5 things to plan for when developing software in a regulated sector.

May 14, 2018

Down arrow black
Melbourne Demons premiers 2019


Technology Director

Product development can take very different shape depending on what industry you’re developing for. Finance and Health are highly regulated and will drive your digital projects to be less about the development and more about the navigation of processes to release within a regulated environment. But that doesn’t mean they should be any less effective, or delivered any less quickly, if you take into account these 5 areas for planning and scoping for these projects.

1. Onboarding

This is mostly relevant if you using external teams or new staff to do the heavy lifting to get the project live. Often, the regulated environment will require development on-site for access to various systems, and open communication with key individuals inside the walls of your business. Preparing for this involves more than just a desk, but also ensuring the new staff have completed compliance testing, getting them the right tools (including hardware and software) and completing background checks. This can delay the ‘real’ start of a project by weeks if you don’t have these tasks accounted for.

2. Compliance

Get them involved early! The last thing you want to do is develop your proposition and then have legal and compliance teams strip out half of your functionality in order to meet legislative requirements. Discuss the idea with them from the earliest stages, and ensure they are a part of requirements scoping and messaging within the product. This will definitely help ease the journey to comply.

3. Data integrity

Backup/Archive/Persist. If there is any transactional data or personal data involved. That data will likely require the ability to tell the story it went through to get there for up to 7 years. This can create quite a large dataset, so think about this persistence. Will it be a cold backup? Does it need to be queryable with 7 years? Where are the logs being persisted? Most organisations will already have a process for most of this, but ensure this is thought about, documented, and understood.

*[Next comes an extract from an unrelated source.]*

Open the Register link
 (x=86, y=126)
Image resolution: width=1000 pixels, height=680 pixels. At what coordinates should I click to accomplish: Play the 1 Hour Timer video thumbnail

If you’re reading this you’re probably the type of person who has spent many nights thinking about GDPR and making sure compliance exists into your current projects. I’m not going to write about it again, just read Anders’ GDPR blog if you want more info, and make sure you add requirements to cover the relevant features!

5. Risk & Security reviews

This likely goes for every sector, but regulated sectors are most on top of making sure risk and security reviews are a core part of their delivery process. Make time for these reviews, and for penetration testing. Work with the risk and security team during the design phase. They will provide great value and insight, and their review will give you confidence your product and approach is moving in the right direction.

These are not always the points that you immediately think about when planning your project, but if you make sure they are not neglected, you are well on your way to delivering a successful digital product within a regulated sector, that is on time and on budget.